A room in the Frieze Building is the home to couture for cowboys, criminals, swingers and hippies. The stockroom holds thousands of styles from different eras and allows theatrical productions in almost any U-M department to transport audiences to the past or future through costumes and props.

(Photo by Marcia Ledford, U-M Photo Services)

Elizabeth Gunderson, costume crafts artisan/costume stock administrator for University Productions since August 2003, can help costume designers match performers in almost any production with the right apparel. Gunderson handles rentals and donations out of the stockroom. The costumes are used for many of the largest productions at 'U-M, including the theater, musical theater, dance and opera departments, as well as events held across the country.

"Anyone can rent as long as it's for a production," Gunderson says. "Right now, two people are fighting to rent costumes for 'Oklahoma!'"

The cast of "Oklahoma!" can include as many as 80 members, and with people involved in two different productions from Colorado and Michigan asking Gunderson for costumes, she has to make sure both are served. "We can accommodate just about everyone," she says.

Donations that come to the stockroom often consist of a relative's treasures from the past. With more than 7,000 pieces currently logged in the computer system and many more items waiting to be entered, knowing the costumes and their uses in theater are challenges Gunderson faces daily.

"I love working with people and helping to decide what outfit would work best for a certain character in a certain time period," she says.

Gunderson also works at the costume shop in the Power Center for the Performing Arts, where she does craftwork for shows as complicated as U-M's December 2003 production of David Hammond's play, "The Nutcracker."
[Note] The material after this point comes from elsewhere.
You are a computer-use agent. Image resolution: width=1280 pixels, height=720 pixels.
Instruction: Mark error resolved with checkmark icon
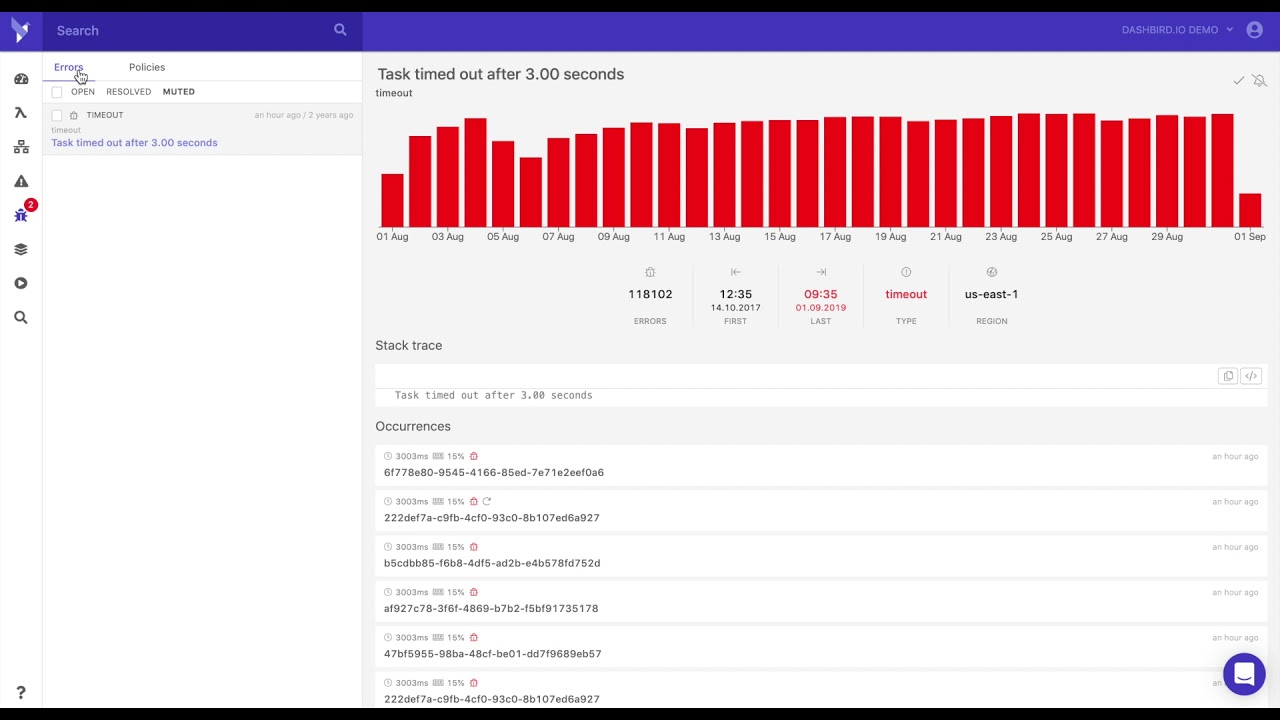click(x=1239, y=80)
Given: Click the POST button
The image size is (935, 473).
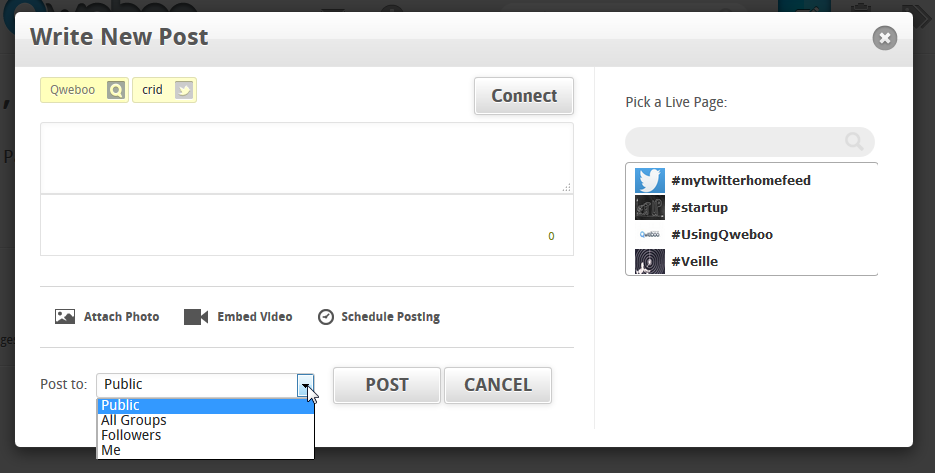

"'The Nutcracker' was very craft-heavy for me," Gunderson says. "The production is a much darker show compared to the ballet. It goes back to the original short story, where there is a mouse queen and a three-headed mouse prince."
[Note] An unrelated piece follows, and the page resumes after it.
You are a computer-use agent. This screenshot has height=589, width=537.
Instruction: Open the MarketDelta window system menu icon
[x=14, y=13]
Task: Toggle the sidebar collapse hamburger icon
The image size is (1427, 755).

Gunderson created the nutcracker head for the Hammond adaptation of E.T.A. Hoffman's original tale, as well as crafts for the queen, and she adapted the "evil-looking mouse masks" that glowed on stage.

She also is doing craftwork for the upcoming "Dances of Petersburg," performed by the University Dance Company, as well as "The Quick-Change Room" and "Jesus Christ Superstar," where her biggest challenge will be making a realistic but harmless crown of thorns.

After earning a graduate degree in theater from Ohio University and working in New York City, Gunderson has an array of skills that help her with challenges from mouse heads to crowns of thorns. "I love being able to look at a designer's sketch and build it myself," she says.